* [Problem A]: Count the lines of the records that contain the string "Switch", matching case exactly. Reply with the number only.

* [Source]:
Review: Hook (1991)
Composer: John Williams
Label: Epic Soundtrax
Catalogue Nr.: EK 48888
Hollywood's filmmaking-wunderkind Steven Spielberg has always been obsessed with two things: directing a live-action film of the classic Peter Pan tale and making a musical. The latter dream already lead to a big failure in the form of the ill-fated chaos-comedy 1941: Hellcats Over Hollywood (1979). Ten years later, Spielberg would try to combine his obsessions by creating the stage musical Hook but a troubled production turned it into something entirely different. The idea of a musical was almost completely lost during the process and the classic story was largely abandoned since the film deals with an adult Pan who has to re-discover his adventurous youth in order to save his kids from the evil captain. The classic tale was degraded to provide the basis for Spielberg's own unofficial sequel to exploit his personal Peter Pan syndrome. After the film came out, it earned bad reviews and a generally bad response even from Spielberg fans while the result even displeased the director himself. Still, Hook can not be called a total failure because it is still an enjoyable children film with several considerable pro's like Dustin Hoffman's performance as the manic-depressive captain or Bob Hoskins as Smee, great lighting and amazing in-door sets.
If you try to divide Williams' body of work into different categories, Hook would belong into the Saccharine-category and also represents the peak of it. A childish score near perfection spiced with a plethora of themes and swashbuckling adventure music. The origins of being conceived as a musical once are still evident to a rudimentary degree in John Williams score. Hook contains a lot of character themes which were probably all meant to be songs at a very early point of production. For that purpose, Williams even brought in his long-time collaborator, lyricist Leslie Bricusse with whom he developed songs for a number of films, including another film-musical Goodbye, Mr. Chips (1969) or the earlier kiddie film Home Alone (1990). In the end, only two of their songs written for Hook actually remained in the film and appear on this CD and to be honest, they are nothing spectacular (despite the academy award nomination for "When You're Alone") and the underscore gets the main focus instead. A rushed production schedule made it necessary for Williams to start composing the music before the film was actually finished, so the results he delivered are even more amazing. More than two hours of music exist for the film and it was notably tried hard to give a decent overview of all the great material with this official single disc OST.

[Records excerpted from a collection]
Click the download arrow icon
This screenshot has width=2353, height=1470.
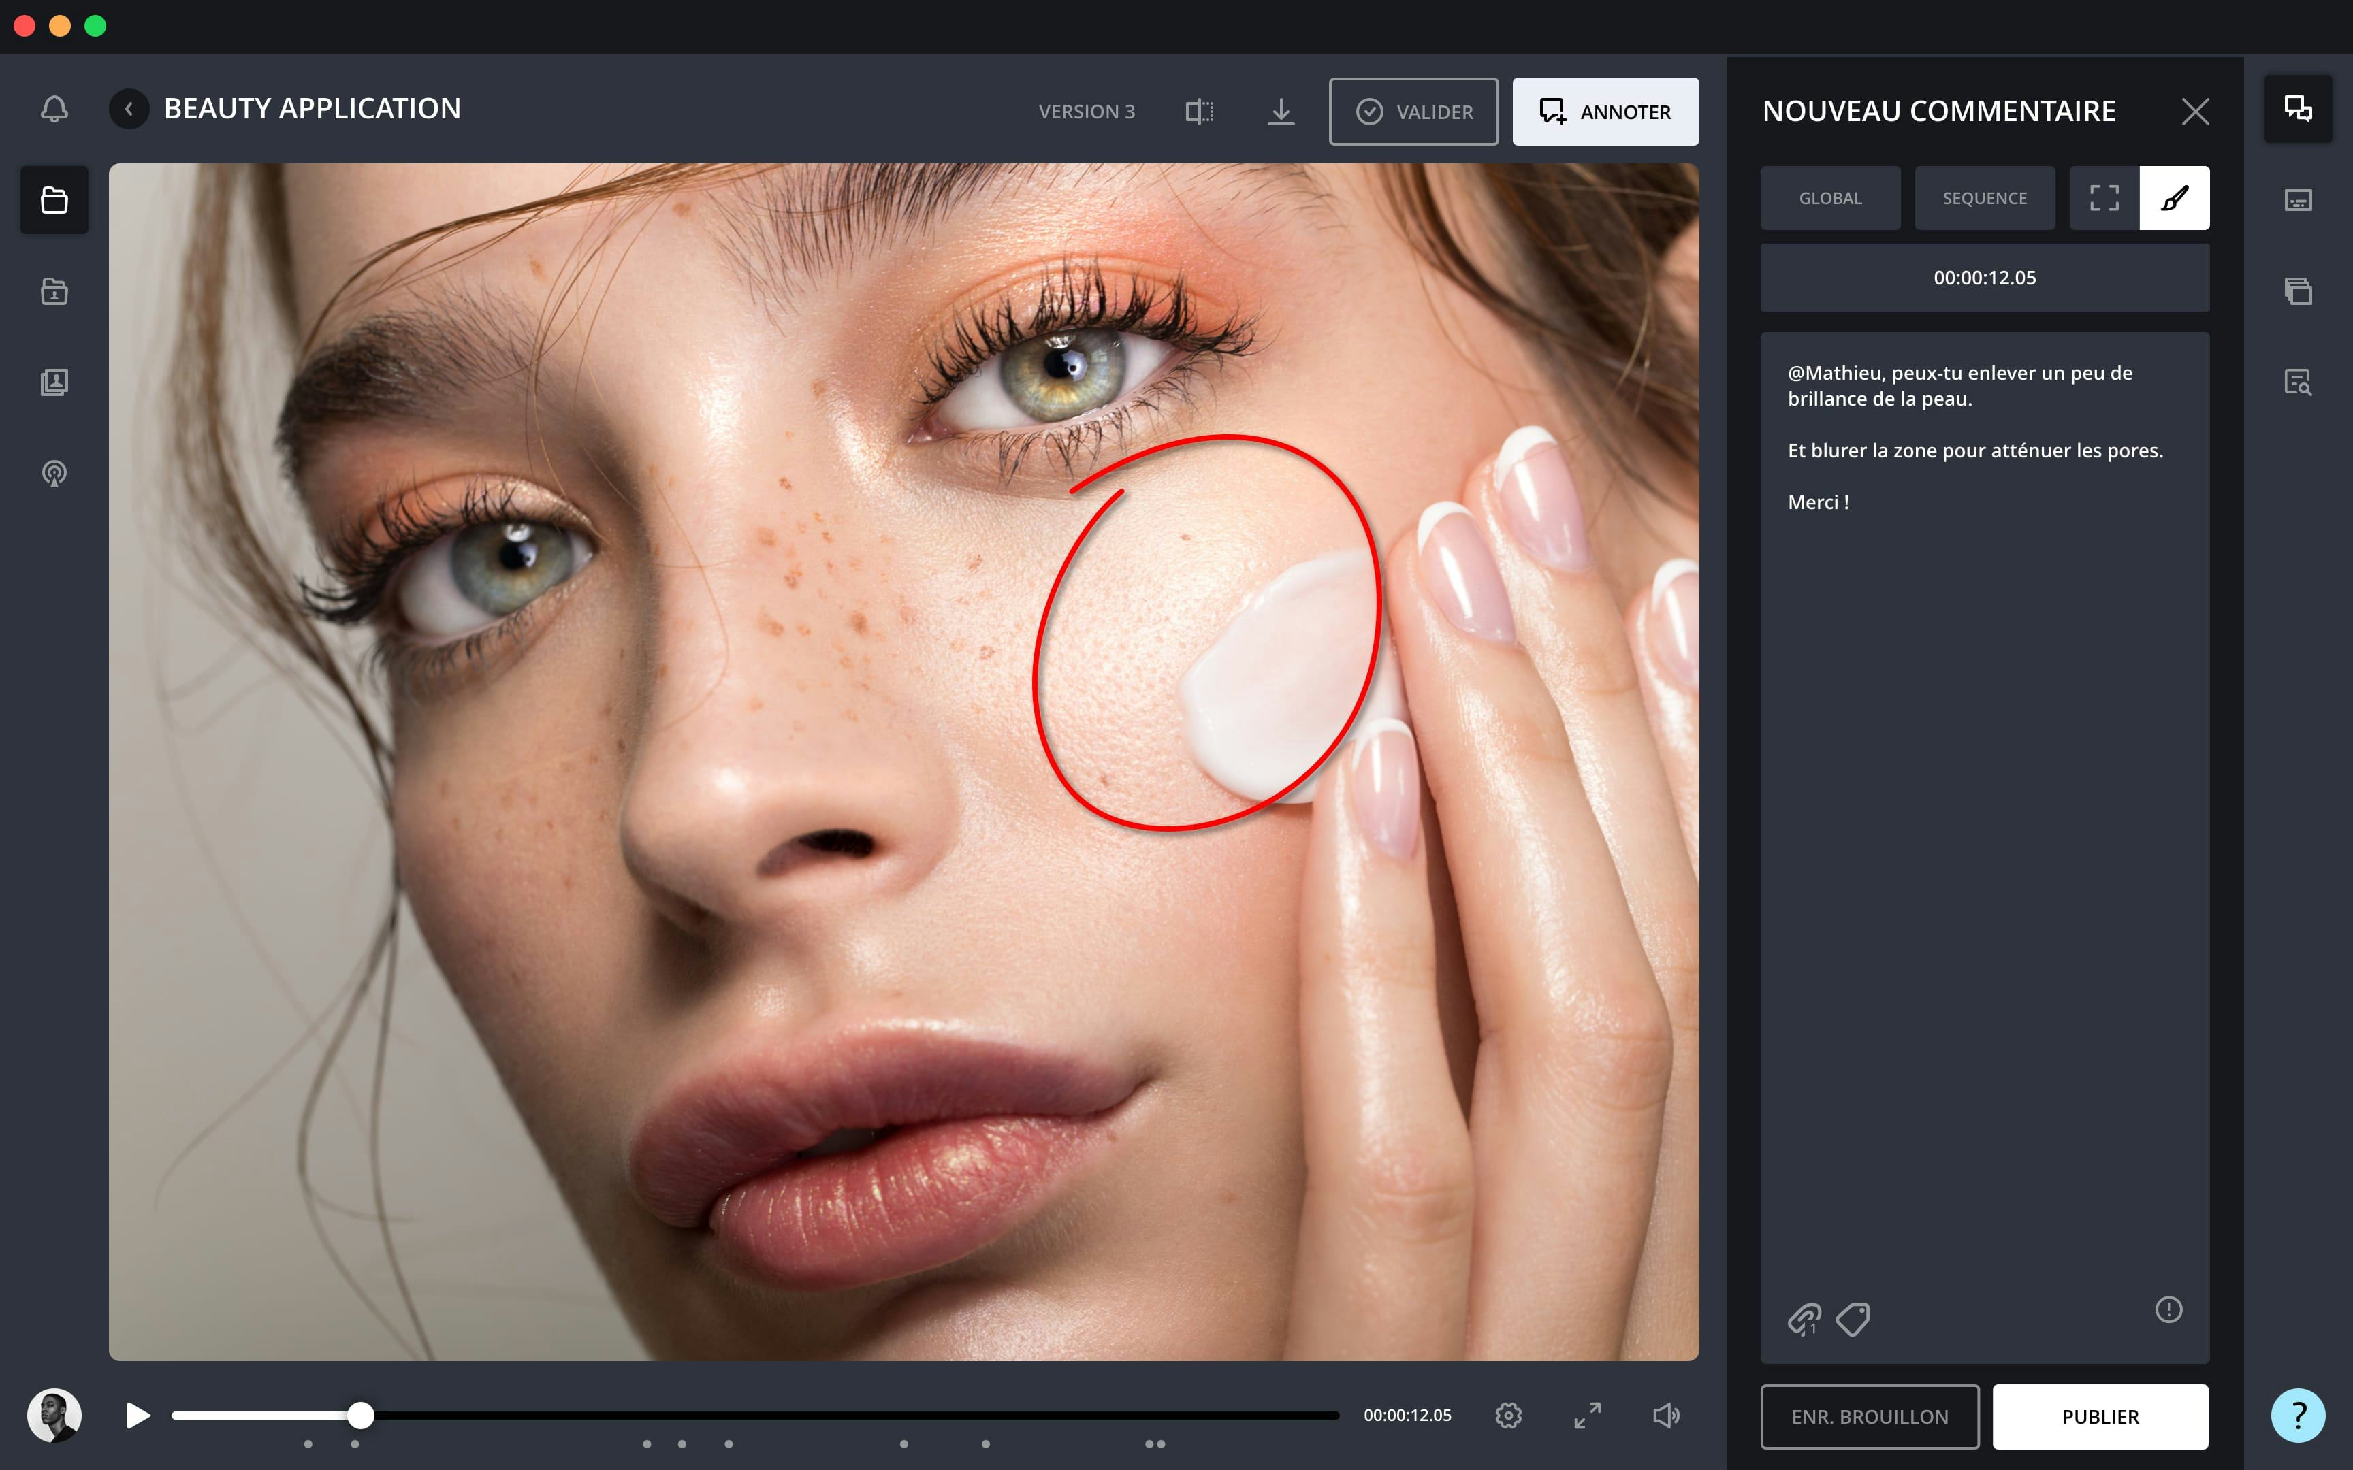(x=1281, y=112)
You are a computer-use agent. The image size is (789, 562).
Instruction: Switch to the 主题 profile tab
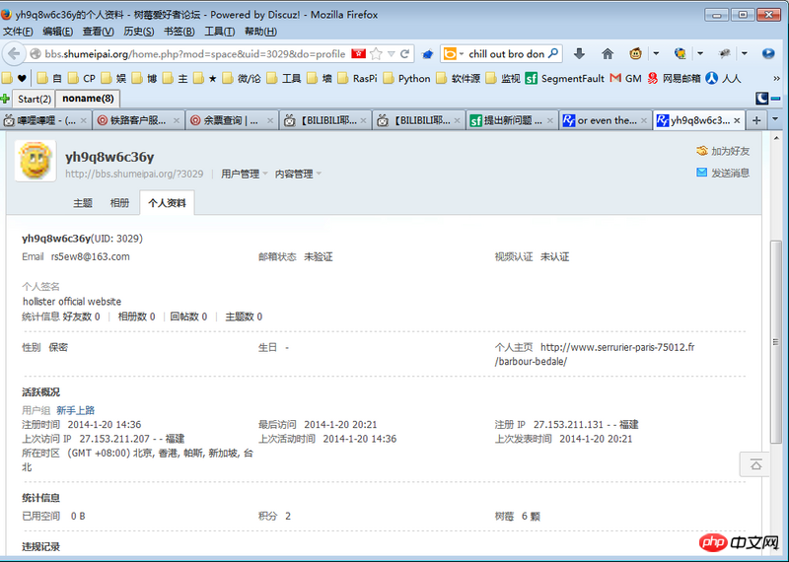[83, 203]
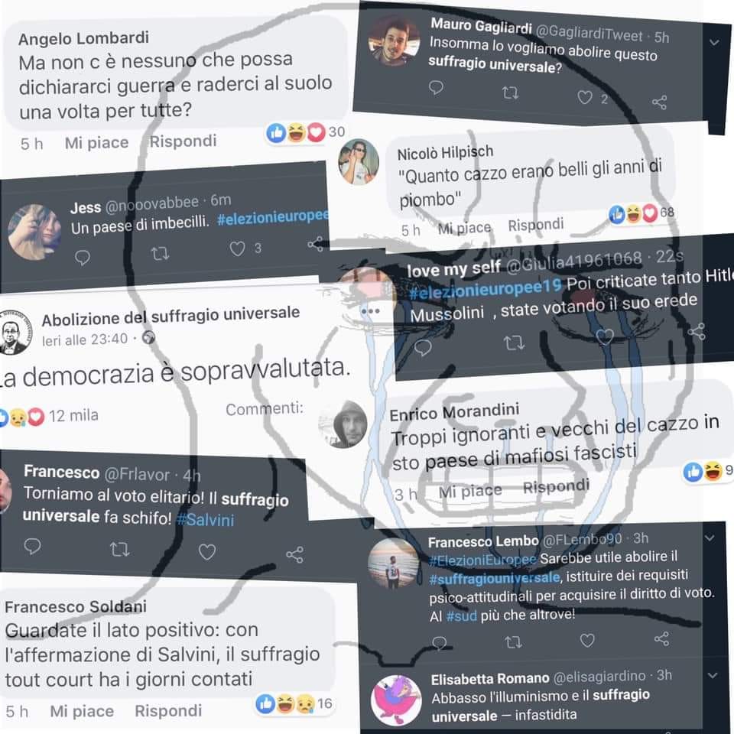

* [Problem B]: According to the Hook soundtrack review, how much music exists for the film?

* [Task output A]: 1

* [Task output B]: More than two hours of music exist for the film.